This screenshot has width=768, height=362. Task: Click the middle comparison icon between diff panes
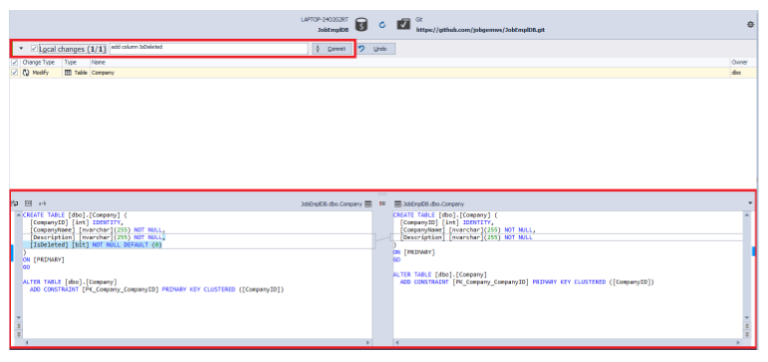pyautogui.click(x=383, y=203)
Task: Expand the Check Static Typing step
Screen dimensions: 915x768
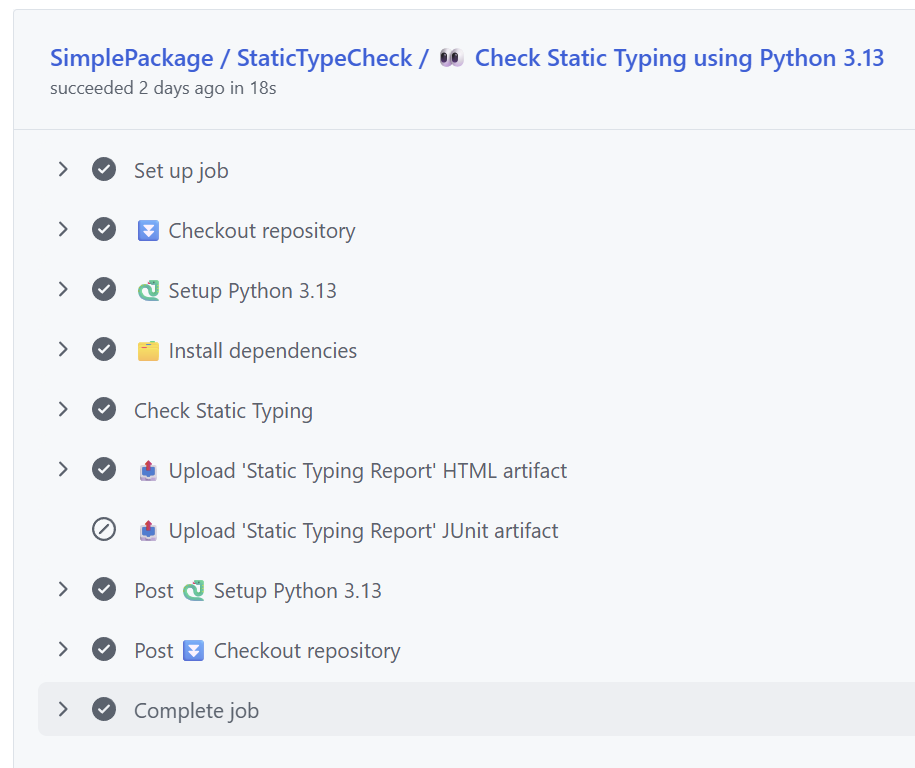Action: [63, 410]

> WHAT IS EXPECTED:
Find every line in the entries above that contains the string "Task", treating uppercase and lowercase letters as distinct, and copy each such line.

> OUTPUT BELOW:
This screenshot has width=768, height=362. Task: Click the middle comparison icon between diff panes
Task: Expand the Check Static Typing step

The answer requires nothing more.